Depending on constraints and the available support, the library may also be well-served by forming collaborative ties with other local makerspaces; having local partners can dramatically improve the options available to the library in day-to-day practice, and better inform the library as it takes well-chosen incremental steps. With hackerspace/co-working/fab lab resources aligned with the traditional resources of the library, engagement with one can lead naturally to the other in an explosion of innovation and creativity  (Colegrove, 2013)
Where do librarians learn all of the skills that it takes to run a makerspace? What happens if a librarian doesn’t know how to fix a 3d printer? Where do they turn if they know nothing about laser cutting, knitting, making purses from books, or building worlds in virtual realities? Every librarian who started a makerspace asked themselves these questions, then found resources, peers, and online aids to get them started with their maker learning locations. Having an adventurous spirit can also help (Moorefield-Lang, 2015).

In order for libraries to transform and remain relevant, library management and staff must rethink the library culture as well as what job skills are needed to be successful in this maker environment. The willingness of staff to be open to changes is important, but the library environment or culture, along with the support for staff to gain the skills through informal or formal education, conferences, networking with others, and learning by doing, is a must. This openness to constant change, innovative ideas, and new knowledge will move libraries forward and better serve their communities (Filar Williams & Folkman, 2017).This initiative calls for a solid understanding of the library’s user community, the ability to collaborate, and to serve diverse people as each community’s needs are unique. (Koh & Abbas, 2015).

A challenge is the need to communicate that makerspaces are for all University patrons across disciplines not only for engineering students. Lee (2017), identifies additional challenges for makerspaces implementation. The first, is the cost, when technology and spaces are integrated. The second challenge is the actual separation of the space itself. For example, will someone have to give up part of their office space, or will certain departments need to be relocated? The third challenge is how the space will be governed and shared. A makerspace needs to reflect the needs of the students and be able to draw them into the space through their individual interests.

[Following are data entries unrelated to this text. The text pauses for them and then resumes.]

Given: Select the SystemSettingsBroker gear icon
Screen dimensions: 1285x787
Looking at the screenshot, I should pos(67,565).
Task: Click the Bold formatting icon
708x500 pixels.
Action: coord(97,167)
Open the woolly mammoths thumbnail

The last challenge is the training of staff on new technologies in such a way that the new makerspace can be adequately staffed, with knowledgeable personnel who can facilitate learning. Initially, the makerspace will probably need to have limited hours for patrons, but as its popularity grows, so will the need to hire more staff and provide training.

Colegrove, P. T. (2013). Editorial board thoughts: Libraries as makerspace? Information Technology and Libraries, 32(1), 2. doi:10.6017/ital.v32i1.3793
Filar Williams, B., & Folkman, M. (2017). Librarians as makers. Journal of Library Administration, 57(1), 17-35.

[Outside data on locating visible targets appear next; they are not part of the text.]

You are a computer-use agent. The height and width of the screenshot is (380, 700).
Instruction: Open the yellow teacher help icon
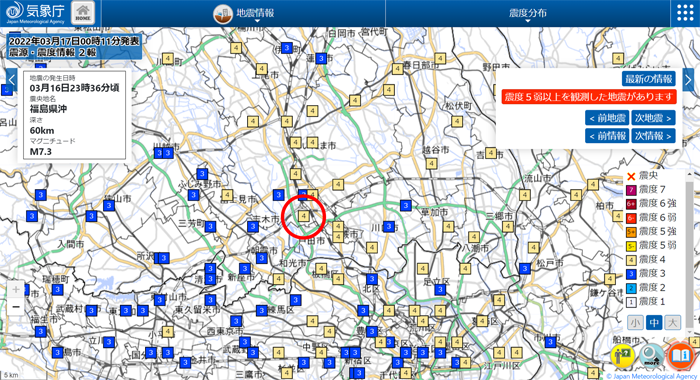coord(623,356)
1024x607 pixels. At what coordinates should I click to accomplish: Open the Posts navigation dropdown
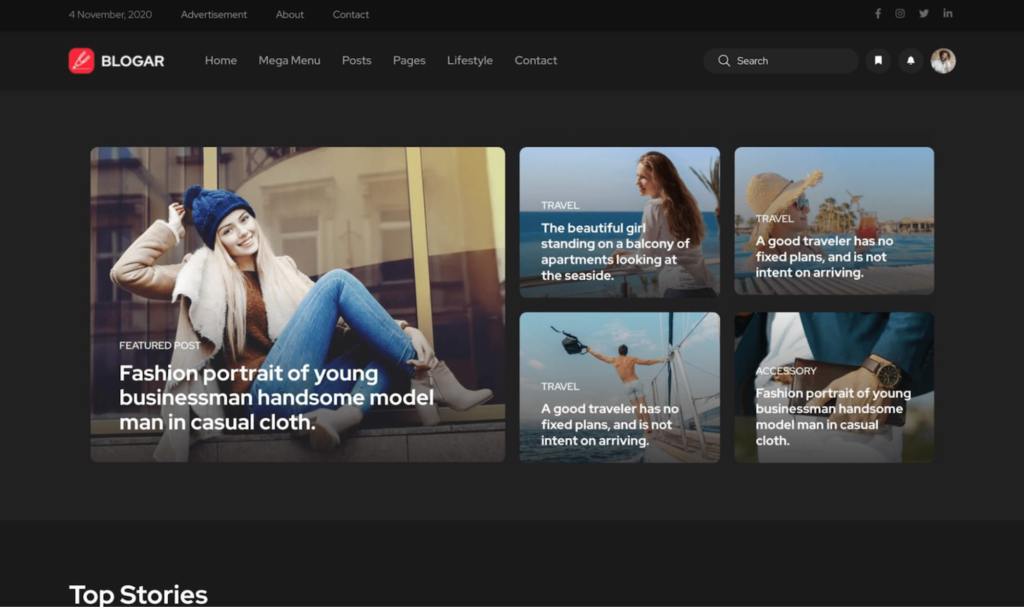(x=356, y=60)
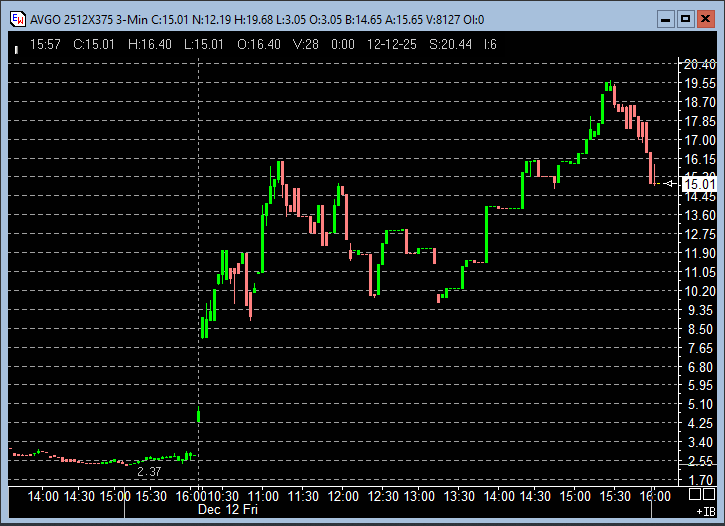Click the +IB button in bottom-right corner
The image size is (725, 526).
[705, 512]

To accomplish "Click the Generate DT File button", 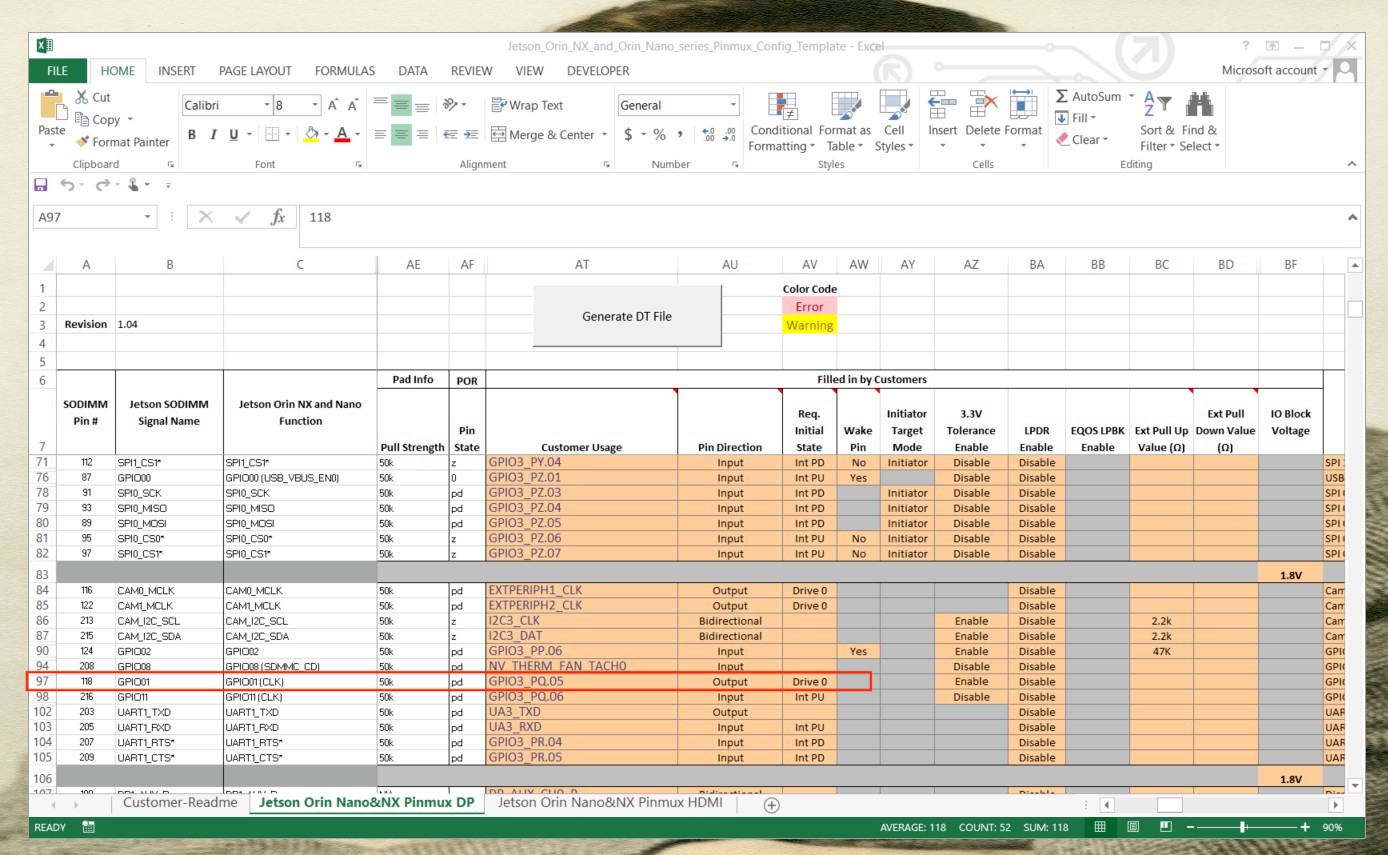I will [x=627, y=316].
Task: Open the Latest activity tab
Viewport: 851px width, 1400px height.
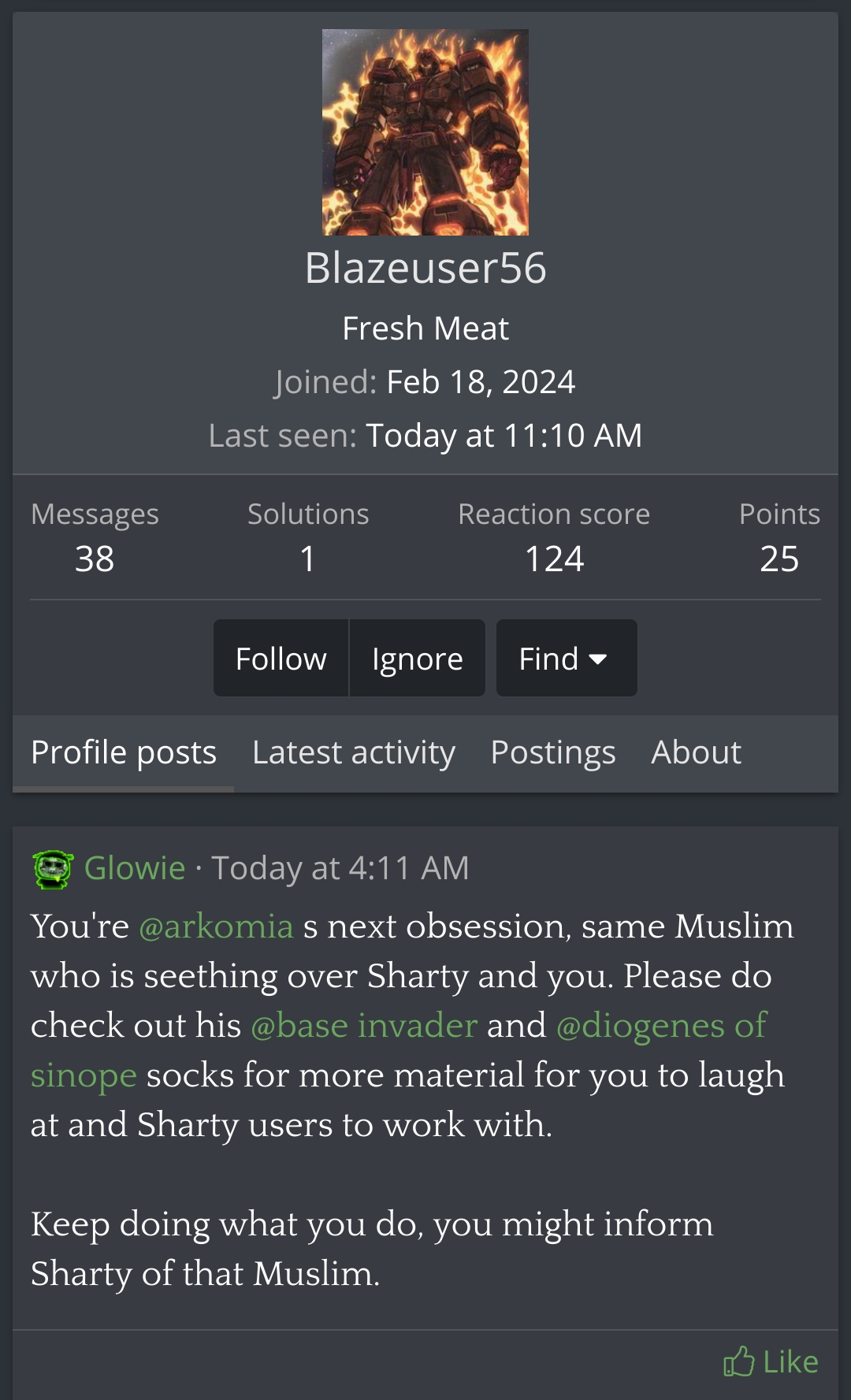Action: 354,752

Fourie, I., & Meyer, A. (2015). What to make of makerspaces: Tools and DIY only or is there an interconnected information resources space? Library Hi Tech, 33(4), 519-525. doi:10.1108/LHT-09-2015-0092
Koh, K., & Abbas, J. (2015). Competencies for Information professionals in learning labs and makerspaces. Journal of Education for Library and Information Science, 56(2), 114-129.
Lee, R. J. (2017). Campus-library collaboration with makerspaces. Public Services Quarterly, 13(2), 108-116.

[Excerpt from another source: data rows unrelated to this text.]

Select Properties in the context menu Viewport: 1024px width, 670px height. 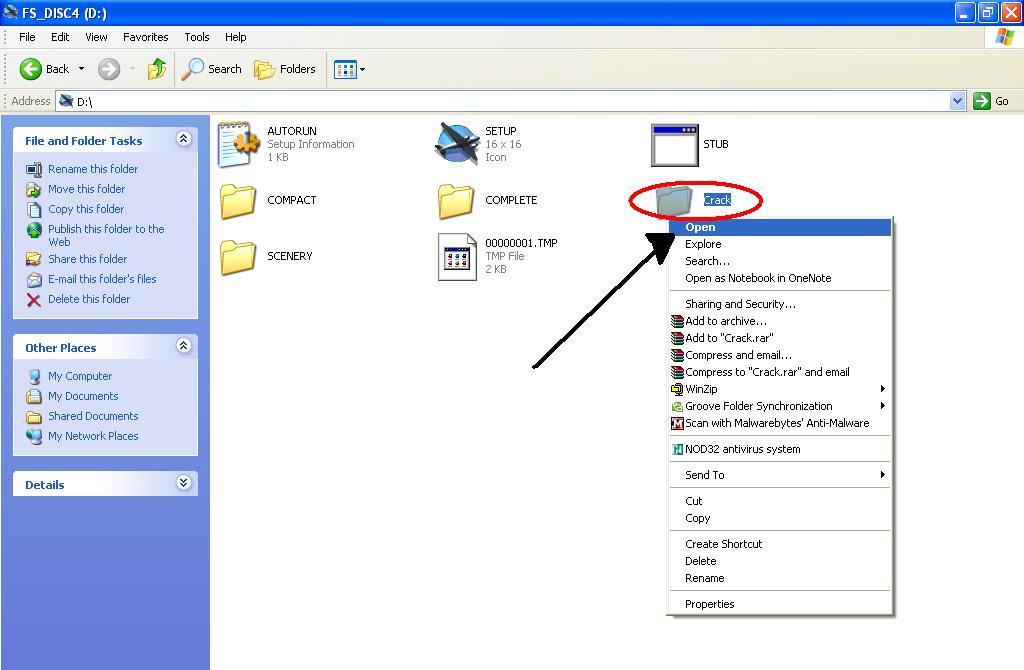tap(709, 604)
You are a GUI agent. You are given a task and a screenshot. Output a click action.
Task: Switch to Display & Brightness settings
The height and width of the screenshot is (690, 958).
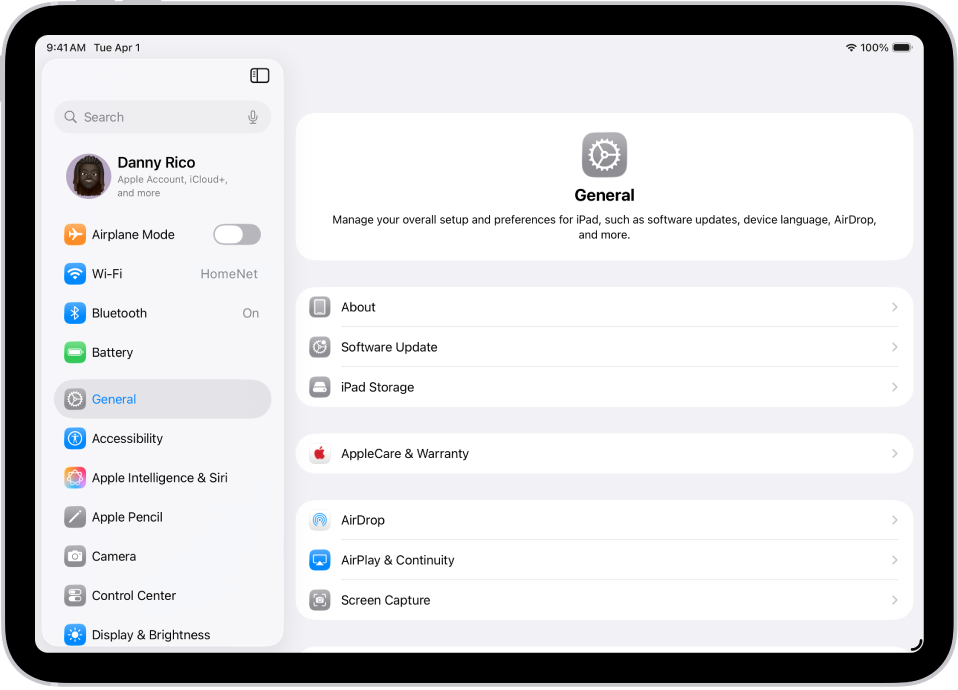click(151, 634)
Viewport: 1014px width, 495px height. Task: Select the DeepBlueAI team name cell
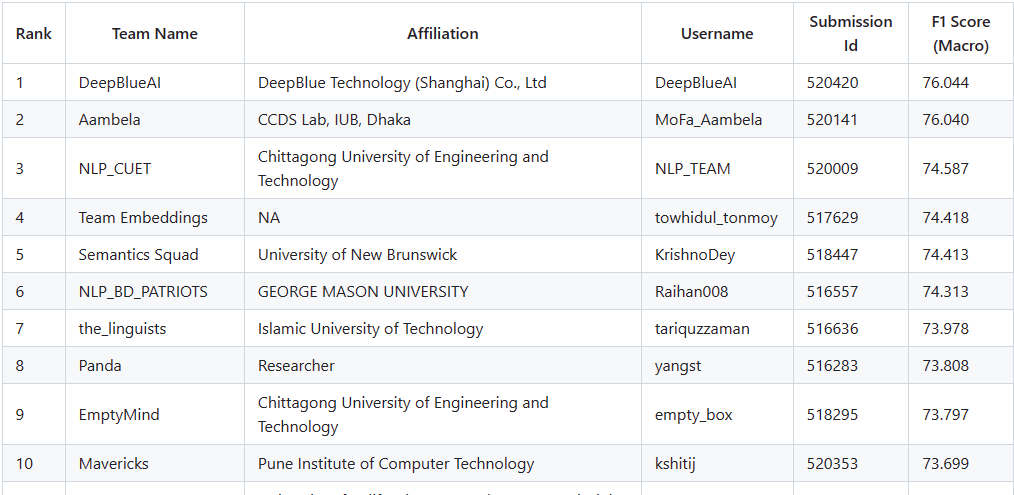[x=120, y=83]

Moorefield-Lang, H. (2015). Change in the making: Makerspaces and the ever-changing landscape of libraries. TechTrends, 59(3), 107-112.
Moorefield-Lang, H. M. (2015). User agreements and makerspaces: a content analysis. New Library World, 116(7/8), 358-368. doi:doi:10.1108/NLW-12-2014-0144

Wong, A., & Partridge, H. (2016). Making as learning: Makerspaces in universities. Australian Academic & Research Libraries, 47(3), 143-159.